Não tenho nada contra o bio, note-se. Aliás, quando morava no Príncipe Real era cliente do mercado bio que ali se realizava todos os sábados. Descobri que os legumes se aguentam muito melhor e sabem melhor. Para uma pessoa só, pouco consumidora de coisas verdes, a diferença de preço era facilmente compensada. Posso portanto dizer que contribuí para salvar o planeta, apesar de pensar que ele não precisa de ser salvo - tratá-lo bem é suficiente - e de as motivações serem bastante egoístas, por assim dizer.
Como as dos fazedores-de-bem, de resto. «Não pode a alma elevar-se às regiões espirituais senão pela dedicação ao próximo; ela não encontra felicidade e consolação senão nos arroubos da caridade. Sede bons, ajudai aos vossos irmãos, ponde de lado essa horrível chaga do egoísmo. Esse dever cumprido vos deve abrir as vias da felicidade eterna. Aliás, quem dentre vós não sentiu o coração pulsar e sua alegria íntima expandir-se pela prática de uma obra de caridade? Não deveríeis pensar senão nesta espécie de volúpia proporcionada por uma boa acção...» (S. Vicente de Paula). O sublinhado é meu: a caridade pode ser embriagante. (Como explicar de outra forma que eu dê tanto dinheiro, quando o tenho?)
O que me chateia na «bio» é esse aspecto teológico, salvar o mundo, «eu estou no grupo dos bons». É uam atitude que se encontra em muitos grupos, um dos quais, para grande infelicidade minha, sendo o dos ciclistas. Nos anos oitenta em Berlim eram insuportáveis: andavam a toda a velocidade pelos passeios, atropelavam peões, gritavam para nos afastarmos - abominável comportamento que segundo eles se justificava por eles serem «o futuro», os «defensores do planeta», os portadores da palavra de deus. Sou ateu, impermeável a todas as religiões. Sejam elas laicas ou eclesiásticas.

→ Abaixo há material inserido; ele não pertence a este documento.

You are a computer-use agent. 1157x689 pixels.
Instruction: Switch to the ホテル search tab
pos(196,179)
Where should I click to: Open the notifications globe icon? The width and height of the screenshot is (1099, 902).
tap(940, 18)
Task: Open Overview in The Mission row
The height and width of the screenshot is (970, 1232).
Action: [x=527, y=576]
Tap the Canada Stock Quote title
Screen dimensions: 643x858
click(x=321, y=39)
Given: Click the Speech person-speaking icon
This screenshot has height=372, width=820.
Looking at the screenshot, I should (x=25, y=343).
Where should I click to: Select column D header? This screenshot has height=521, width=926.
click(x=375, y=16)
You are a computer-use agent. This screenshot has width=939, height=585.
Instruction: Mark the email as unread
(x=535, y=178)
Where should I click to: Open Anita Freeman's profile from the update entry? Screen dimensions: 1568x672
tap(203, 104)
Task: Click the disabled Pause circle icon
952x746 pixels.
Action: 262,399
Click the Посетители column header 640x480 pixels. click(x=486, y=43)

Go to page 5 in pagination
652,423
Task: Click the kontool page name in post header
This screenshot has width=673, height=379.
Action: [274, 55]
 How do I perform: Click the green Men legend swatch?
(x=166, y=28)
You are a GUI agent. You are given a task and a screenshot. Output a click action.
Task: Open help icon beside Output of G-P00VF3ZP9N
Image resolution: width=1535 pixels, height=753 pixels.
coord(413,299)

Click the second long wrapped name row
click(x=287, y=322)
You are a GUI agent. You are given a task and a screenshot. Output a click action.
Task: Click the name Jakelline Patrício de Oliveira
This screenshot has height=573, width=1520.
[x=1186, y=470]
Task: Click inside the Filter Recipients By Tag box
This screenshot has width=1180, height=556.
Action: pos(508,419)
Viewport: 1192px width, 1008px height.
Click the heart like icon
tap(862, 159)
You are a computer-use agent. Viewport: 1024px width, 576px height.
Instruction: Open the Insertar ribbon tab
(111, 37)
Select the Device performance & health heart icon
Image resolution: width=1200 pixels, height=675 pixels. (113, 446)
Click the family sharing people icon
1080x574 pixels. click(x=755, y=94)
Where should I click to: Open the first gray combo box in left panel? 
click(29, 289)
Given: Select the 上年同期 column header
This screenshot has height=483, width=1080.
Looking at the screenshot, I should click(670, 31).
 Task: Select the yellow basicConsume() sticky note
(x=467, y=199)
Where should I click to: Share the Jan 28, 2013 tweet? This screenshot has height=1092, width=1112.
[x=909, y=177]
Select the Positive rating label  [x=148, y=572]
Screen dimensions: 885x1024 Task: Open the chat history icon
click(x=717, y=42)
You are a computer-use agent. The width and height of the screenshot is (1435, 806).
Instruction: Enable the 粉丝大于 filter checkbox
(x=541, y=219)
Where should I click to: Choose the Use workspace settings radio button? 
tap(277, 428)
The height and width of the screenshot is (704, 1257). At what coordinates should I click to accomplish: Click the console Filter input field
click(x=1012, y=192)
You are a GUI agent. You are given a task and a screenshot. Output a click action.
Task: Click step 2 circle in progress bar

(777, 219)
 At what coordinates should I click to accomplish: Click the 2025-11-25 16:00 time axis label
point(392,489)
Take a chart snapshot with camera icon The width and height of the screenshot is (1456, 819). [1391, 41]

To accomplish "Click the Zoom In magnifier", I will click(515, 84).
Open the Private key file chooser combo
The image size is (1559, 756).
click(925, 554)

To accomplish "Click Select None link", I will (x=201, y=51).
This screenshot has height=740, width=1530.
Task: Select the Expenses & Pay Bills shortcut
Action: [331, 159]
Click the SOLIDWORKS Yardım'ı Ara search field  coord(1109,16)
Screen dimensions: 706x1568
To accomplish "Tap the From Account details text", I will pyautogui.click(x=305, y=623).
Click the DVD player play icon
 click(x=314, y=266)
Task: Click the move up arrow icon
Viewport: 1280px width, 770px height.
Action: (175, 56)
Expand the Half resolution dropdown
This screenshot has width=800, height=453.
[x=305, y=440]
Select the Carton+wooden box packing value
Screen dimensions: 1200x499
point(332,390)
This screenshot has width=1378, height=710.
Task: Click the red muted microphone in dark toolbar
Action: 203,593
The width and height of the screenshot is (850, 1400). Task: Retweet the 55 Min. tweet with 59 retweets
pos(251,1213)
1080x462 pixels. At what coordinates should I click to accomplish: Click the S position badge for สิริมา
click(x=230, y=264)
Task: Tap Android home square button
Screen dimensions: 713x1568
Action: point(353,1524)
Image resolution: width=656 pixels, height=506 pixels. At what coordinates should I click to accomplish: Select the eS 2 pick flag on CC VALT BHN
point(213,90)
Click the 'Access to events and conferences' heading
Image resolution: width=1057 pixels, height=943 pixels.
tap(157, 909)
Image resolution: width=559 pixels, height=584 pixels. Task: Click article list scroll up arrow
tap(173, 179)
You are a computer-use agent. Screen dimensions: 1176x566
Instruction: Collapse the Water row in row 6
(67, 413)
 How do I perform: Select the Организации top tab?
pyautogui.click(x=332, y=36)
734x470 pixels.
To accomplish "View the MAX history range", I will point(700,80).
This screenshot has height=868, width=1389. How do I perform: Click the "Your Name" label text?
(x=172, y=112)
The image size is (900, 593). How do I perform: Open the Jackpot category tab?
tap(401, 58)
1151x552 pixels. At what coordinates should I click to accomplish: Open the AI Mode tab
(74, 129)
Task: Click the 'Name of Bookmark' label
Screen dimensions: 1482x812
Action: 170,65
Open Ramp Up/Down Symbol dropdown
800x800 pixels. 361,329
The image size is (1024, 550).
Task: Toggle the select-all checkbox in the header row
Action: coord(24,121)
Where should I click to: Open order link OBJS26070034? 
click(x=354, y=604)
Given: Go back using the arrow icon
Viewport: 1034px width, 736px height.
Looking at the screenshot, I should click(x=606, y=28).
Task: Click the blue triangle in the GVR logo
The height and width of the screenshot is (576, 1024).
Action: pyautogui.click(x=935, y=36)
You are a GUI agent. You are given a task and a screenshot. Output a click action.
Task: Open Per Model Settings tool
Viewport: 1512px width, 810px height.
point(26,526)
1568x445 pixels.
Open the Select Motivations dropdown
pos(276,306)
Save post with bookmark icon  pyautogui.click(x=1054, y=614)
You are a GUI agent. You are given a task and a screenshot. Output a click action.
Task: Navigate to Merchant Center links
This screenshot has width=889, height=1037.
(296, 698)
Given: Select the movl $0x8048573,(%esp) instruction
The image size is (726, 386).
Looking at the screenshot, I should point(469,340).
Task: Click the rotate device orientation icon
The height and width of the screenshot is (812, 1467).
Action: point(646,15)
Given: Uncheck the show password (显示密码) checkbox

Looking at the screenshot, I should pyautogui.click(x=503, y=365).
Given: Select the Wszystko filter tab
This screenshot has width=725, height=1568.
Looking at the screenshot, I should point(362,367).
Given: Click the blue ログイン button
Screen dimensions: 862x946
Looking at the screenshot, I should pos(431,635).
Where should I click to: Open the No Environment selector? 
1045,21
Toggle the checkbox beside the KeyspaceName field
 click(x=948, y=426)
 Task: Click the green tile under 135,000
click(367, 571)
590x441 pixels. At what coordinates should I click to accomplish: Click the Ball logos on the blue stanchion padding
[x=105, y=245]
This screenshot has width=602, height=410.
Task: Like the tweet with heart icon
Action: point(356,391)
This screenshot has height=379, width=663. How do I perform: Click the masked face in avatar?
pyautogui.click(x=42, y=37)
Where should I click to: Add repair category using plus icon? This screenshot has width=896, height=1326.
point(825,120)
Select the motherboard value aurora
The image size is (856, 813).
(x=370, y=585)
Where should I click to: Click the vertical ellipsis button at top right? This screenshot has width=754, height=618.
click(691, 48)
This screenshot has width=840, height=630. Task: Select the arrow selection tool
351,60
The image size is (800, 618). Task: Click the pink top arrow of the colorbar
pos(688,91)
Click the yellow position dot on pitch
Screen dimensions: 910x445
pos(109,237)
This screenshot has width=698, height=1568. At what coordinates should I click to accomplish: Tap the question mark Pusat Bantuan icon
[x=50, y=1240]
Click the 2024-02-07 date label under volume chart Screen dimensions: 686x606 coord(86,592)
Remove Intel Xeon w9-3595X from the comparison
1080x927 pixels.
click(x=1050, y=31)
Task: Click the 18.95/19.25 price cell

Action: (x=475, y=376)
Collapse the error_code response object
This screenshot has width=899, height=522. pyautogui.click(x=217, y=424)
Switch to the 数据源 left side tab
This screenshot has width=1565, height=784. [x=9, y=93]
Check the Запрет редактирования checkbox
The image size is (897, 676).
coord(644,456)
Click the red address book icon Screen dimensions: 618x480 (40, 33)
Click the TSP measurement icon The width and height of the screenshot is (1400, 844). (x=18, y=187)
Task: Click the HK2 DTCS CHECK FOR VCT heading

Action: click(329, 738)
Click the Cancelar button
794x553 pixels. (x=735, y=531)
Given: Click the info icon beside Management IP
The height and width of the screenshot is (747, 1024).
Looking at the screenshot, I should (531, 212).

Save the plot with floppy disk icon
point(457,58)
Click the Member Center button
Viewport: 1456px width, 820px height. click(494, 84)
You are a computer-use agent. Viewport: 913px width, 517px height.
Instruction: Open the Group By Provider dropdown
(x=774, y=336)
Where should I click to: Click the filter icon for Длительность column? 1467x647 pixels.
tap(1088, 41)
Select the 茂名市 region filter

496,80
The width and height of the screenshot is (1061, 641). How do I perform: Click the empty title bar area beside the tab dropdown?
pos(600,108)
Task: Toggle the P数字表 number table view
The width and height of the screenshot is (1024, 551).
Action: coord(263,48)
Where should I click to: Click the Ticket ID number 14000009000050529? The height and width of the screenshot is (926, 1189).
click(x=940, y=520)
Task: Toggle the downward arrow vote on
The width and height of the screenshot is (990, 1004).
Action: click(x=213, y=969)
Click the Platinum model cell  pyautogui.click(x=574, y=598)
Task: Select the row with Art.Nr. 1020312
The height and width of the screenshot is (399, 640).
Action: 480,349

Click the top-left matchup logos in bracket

Enfim, começo nas mercearias biológicas da Suíça-francesa hoje e acabo nas bicicletas de Berlim dos anos oitenta. As primeiras fecham, as segundas expandiram-se. As queixas são permanentes em todo o lado. Em Berlim, claro, as autoridades intervieram e a coisa mudou. Não tarda vai acontecer o mesmo em todo o lado. Há ciclistas idiotas que tal como a maioria dos automobilistas não percebem que uma bicicleta é um híbrido, um misto de peão e veículo e como tal deve comportar-se diferentemente consoanto o sítio onde se está. (Há quem chame a isto bom senso, sensatez, siso, mas deixemos as complicações de lado.)
Falo das bicicletas porque me faz grande falta uma aqui em Genebra. Mal chegue, a chuva vai ter muitos jardins para regar.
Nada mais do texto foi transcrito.